=== TASK PROMPT ===
Starting at the line that contains "This screenshot has height=227, width=347." and ending at the final line of the entries below, write out each line exactly as it appears, but omit the pictures.

···

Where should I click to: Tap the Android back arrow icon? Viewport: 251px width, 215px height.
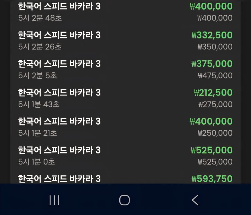pyautogui.click(x=195, y=200)
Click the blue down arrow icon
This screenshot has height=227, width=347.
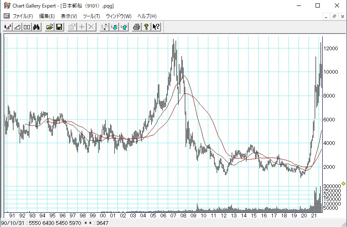click(114, 27)
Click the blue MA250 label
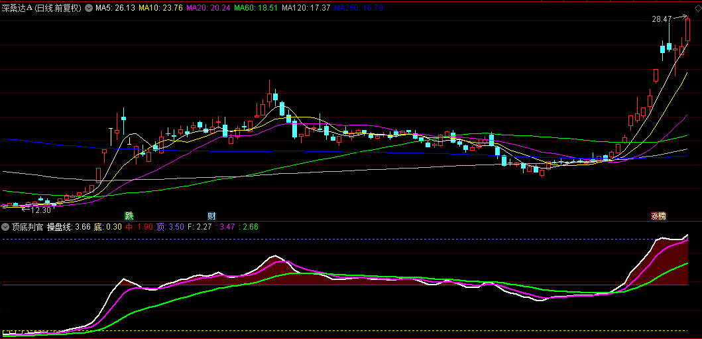The width and height of the screenshot is (702, 339). coord(357,9)
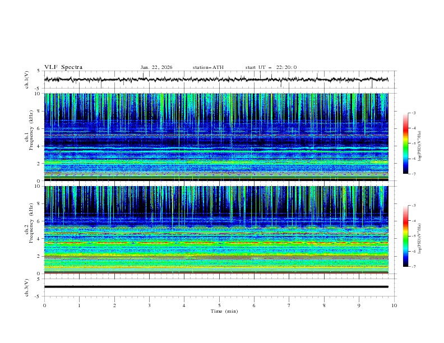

···

=== COMPLETED EXERCISE ===
This screenshot has height=227, width=347.
click(114, 27)
Click the blue MA250 label
The width and height of the screenshot is (702, 339). coord(357,9)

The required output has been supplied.